In the 1st step I always change the SSH port immediately (and block 22). As I mentioned, my passwords are strong, 50 character, random. After finishing the recovery, I always install BFD with very strict rules, ban after 2 mistake. Maldet is running in cron in every 10 minutes. Now checked with rkhunter too.
I checked the ssh history, every command made by me. Root logins only made by me and my vps (I checked the logwatch logs).
On this server are only 3 account. One is my own, uses pgsql, prepared statements. One is my friend’s, static. One is my customer’s who has MySQL db. (Earlier I hosted my father’s page, made by me, used prepared statements of course).
So it’s look like only mysql was compromised, if it was compromised… I don’t find any evidence, I hope I’m only stupid and don’t remember what I did
[/QUOTE]
Are you running Centos 6. or another version or something which uses that or even adds it?
It’s Centos 6, always up to date.
I made an automatic Joomla installation for a test domain with SimpleScripts, after changing mod_php to suphp. It was alive only an hour. I don’t think the user was made by it.

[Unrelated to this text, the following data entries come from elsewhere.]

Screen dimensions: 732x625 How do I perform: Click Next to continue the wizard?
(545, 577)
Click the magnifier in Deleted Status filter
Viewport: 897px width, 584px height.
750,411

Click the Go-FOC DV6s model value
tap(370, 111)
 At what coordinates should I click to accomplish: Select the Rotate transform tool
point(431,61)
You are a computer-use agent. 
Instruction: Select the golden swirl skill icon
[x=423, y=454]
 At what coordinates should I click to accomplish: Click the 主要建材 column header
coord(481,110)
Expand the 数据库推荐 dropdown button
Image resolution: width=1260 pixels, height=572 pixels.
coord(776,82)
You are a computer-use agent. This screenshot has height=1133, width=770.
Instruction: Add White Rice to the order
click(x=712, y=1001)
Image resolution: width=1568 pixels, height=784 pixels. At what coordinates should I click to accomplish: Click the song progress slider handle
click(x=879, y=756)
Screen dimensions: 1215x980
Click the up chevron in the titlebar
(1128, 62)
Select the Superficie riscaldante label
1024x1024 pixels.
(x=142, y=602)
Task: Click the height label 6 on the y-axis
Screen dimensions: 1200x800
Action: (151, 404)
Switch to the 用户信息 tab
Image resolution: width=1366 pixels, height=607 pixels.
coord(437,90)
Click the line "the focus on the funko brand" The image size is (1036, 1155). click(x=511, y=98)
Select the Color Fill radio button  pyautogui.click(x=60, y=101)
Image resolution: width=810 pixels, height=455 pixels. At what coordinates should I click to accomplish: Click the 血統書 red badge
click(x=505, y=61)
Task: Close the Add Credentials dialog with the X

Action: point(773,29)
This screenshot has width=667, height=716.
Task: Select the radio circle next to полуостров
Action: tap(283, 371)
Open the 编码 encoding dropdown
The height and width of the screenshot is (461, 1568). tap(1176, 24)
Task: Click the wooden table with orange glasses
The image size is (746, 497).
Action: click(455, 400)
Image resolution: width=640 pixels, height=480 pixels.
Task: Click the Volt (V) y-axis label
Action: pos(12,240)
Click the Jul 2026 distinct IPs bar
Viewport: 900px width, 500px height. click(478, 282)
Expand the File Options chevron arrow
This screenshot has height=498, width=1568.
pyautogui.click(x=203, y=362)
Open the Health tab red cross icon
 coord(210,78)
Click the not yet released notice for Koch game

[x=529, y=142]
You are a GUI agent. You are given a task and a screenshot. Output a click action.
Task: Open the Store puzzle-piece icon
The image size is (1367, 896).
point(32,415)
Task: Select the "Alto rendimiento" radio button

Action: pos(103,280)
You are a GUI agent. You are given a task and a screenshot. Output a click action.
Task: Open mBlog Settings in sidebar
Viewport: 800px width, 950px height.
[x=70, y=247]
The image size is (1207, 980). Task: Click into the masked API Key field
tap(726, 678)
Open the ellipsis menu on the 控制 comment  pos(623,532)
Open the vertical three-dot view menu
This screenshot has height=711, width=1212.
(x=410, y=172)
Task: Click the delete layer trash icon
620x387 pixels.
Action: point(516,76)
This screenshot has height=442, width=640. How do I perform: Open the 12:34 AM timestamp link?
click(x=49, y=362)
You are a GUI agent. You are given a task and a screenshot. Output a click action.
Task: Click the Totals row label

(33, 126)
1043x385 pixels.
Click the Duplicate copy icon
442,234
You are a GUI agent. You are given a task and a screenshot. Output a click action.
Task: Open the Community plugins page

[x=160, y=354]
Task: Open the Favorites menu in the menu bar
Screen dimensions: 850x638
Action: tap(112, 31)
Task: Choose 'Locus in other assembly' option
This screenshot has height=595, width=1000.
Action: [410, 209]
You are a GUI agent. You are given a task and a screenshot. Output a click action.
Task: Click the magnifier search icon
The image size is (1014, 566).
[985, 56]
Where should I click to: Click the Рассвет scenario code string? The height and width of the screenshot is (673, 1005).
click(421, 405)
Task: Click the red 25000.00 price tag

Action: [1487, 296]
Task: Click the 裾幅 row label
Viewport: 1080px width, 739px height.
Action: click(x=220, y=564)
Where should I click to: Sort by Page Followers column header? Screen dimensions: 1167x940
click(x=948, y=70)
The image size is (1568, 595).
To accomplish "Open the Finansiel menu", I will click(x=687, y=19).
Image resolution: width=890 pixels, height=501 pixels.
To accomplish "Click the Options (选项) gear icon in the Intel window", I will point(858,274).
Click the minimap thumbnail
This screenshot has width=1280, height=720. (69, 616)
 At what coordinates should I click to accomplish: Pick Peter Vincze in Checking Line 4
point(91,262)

Before it I installed Linode’s Longview, created a mylsq user with minimal rights for it. At this time a played in MySQL with copy-pasted queries, but I should remember if I made user with super rights.
It’s sure nobody logged in via SSH except me.
[QUOTE=dss;27016]It’s Centos 6, always up to date.
I made an automatic Joomla installation for a test domain with SimpleScripts, after changing mod_php to suphp. It was alive only an hour. I don’t think the user was made by it.
Before it I installed Linode’s Longview, created a mylsq user with minimal rights for it. At this time a played in MySQL with copy-pasted queries, but I should remember if I made user with super rights.
It’s sure nobody logged in via SSH except me.[/QUOTE]
That’s mega weird the mysql ghost :s
I thought I was going mad, i had that user appear and not sure how either
I setup a new server with centos 6.6 start of new year, installed interworx everything locked down etc and imported sites from old server,
went into phpmyadmin to check databases and users and noticed sneaky user.
could not find how or were this user had been added, deleted user and changed all passwords and scanned server but nothing showed.
did get a screen capture before deleting
The situation was the same here! I don’t have any idea how could it happen.
Oh I have them too so it’s not an attack but wonder why :s
I don’t have idea, but a superuser without password is very strange and dangerous.